Field separators, again

Wed Jun 8 03:39:55 PDT 2005

Evan Martin wrote:
> On 6/7/05, Paul Crowley <paul at ciphergoth.org> wrote:
> 
>>[...] I think that's
>>overkill for now; everyone should be able to parse the format here with
>>hardly any code.
> 
> 
> But see, e.g., http://www.xml.com/pub/a/2003/10/15/dive.html , which
> lists difficulty in parsing that a similar as a flaw in the LJ API.
> 

I think that most of the objections to the LiveJournal format don't
apply here:
* They don't like the request being URLencoded, but there's little
choice here since the request is described in the query string.
* They don't like the different newline formats. We're mandating plain
old \n. (must be careful with Perl on Windows treating \n as \r\n when
not in binmode, though)
* Can't represent fields with newlines in them.
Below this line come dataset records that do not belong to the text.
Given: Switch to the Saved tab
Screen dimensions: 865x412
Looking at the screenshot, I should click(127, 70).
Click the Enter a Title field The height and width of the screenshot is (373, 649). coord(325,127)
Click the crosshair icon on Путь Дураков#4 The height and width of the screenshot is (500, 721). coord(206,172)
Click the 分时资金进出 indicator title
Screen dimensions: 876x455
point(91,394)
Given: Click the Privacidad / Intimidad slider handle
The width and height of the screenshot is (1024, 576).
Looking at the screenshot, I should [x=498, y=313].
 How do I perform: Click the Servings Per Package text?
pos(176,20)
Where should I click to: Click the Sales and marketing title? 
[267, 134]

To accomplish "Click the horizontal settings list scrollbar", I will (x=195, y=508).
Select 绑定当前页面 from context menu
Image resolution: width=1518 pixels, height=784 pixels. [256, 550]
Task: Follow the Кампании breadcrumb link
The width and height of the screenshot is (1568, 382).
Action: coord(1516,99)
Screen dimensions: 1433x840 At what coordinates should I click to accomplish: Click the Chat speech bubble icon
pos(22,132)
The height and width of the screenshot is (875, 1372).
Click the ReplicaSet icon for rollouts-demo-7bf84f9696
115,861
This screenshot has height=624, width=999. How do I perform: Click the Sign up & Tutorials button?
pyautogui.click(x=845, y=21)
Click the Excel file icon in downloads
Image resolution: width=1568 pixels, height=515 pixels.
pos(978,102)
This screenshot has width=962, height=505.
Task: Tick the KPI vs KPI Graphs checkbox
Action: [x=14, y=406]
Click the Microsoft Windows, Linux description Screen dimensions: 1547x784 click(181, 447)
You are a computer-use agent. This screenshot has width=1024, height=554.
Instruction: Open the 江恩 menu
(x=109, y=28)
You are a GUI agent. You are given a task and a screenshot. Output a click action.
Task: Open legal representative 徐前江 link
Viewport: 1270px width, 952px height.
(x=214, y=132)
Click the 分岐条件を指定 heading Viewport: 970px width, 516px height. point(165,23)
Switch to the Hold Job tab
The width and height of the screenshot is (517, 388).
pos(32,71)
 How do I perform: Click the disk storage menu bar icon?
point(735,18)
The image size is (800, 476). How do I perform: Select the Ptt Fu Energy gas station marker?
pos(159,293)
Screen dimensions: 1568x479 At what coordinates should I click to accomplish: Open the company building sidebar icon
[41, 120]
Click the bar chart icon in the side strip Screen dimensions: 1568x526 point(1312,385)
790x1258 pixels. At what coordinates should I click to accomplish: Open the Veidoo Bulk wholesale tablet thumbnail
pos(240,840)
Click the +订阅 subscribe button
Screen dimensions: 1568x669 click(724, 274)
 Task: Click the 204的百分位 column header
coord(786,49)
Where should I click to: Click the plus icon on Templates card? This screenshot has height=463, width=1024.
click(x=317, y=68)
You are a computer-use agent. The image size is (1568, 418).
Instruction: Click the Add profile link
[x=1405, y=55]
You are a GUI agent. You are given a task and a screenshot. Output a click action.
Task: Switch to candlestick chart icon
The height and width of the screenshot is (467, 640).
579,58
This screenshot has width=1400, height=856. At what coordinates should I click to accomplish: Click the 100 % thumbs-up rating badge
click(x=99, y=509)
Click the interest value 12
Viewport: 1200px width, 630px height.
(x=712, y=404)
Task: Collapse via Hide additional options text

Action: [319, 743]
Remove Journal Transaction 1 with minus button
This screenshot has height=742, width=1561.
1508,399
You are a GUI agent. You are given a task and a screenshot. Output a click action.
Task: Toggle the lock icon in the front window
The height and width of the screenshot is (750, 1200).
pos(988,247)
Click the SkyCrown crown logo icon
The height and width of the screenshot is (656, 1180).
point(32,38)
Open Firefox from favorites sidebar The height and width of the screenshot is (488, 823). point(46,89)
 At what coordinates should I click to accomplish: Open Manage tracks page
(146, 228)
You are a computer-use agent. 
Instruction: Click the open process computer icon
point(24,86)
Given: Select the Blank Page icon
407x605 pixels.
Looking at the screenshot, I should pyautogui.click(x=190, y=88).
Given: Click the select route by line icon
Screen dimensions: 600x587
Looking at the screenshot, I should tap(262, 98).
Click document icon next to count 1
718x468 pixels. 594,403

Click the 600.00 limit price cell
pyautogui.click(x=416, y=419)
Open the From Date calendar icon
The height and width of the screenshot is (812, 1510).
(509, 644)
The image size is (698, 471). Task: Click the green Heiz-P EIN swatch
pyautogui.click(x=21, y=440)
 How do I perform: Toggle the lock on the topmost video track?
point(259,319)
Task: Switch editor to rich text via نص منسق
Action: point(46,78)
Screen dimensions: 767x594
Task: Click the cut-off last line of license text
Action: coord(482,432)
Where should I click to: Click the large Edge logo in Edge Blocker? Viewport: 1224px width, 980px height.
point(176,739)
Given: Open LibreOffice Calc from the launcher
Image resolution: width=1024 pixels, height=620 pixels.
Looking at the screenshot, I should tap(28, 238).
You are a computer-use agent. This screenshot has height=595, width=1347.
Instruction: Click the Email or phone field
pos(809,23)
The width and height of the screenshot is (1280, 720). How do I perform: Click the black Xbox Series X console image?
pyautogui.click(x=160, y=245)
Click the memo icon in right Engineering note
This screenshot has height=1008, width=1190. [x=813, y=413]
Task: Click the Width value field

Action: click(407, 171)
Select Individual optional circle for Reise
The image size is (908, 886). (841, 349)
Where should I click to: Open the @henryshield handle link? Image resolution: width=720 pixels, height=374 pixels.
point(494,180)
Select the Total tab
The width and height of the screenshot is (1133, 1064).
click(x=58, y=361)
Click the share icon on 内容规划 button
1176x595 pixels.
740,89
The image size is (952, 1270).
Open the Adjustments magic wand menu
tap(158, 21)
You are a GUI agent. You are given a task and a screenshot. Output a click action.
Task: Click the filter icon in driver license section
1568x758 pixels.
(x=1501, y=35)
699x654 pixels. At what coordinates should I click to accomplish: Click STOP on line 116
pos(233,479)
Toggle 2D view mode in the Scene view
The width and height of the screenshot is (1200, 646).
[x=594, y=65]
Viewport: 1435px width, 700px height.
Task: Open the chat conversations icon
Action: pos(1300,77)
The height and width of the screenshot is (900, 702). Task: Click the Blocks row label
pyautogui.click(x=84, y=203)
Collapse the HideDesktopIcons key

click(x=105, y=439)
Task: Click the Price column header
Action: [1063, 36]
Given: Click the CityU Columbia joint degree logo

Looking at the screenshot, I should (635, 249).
We have no need to do
that here.

A simple FSA-style parser could parse that format in a few dozen lines
of code maximum, and most languages have at least *some* facilities to
make that easier.

> 
>>In Python, for example, you can do it with
>>
>>dict([(lambda x, y: (x, y.rstrip()))(*l.split(':',1)) for l in f])
>>
>>What do other poeple think?
> 
> Golf time!  Haskell can almost do it with just
> map (break (':' ==)) $ lines f
> ;)
> 

map{split(/:/)}split(/\n/,$f)
;)

(removing the whitespace is cheating a little, but Perl has a reputation
for being hard to read, no?)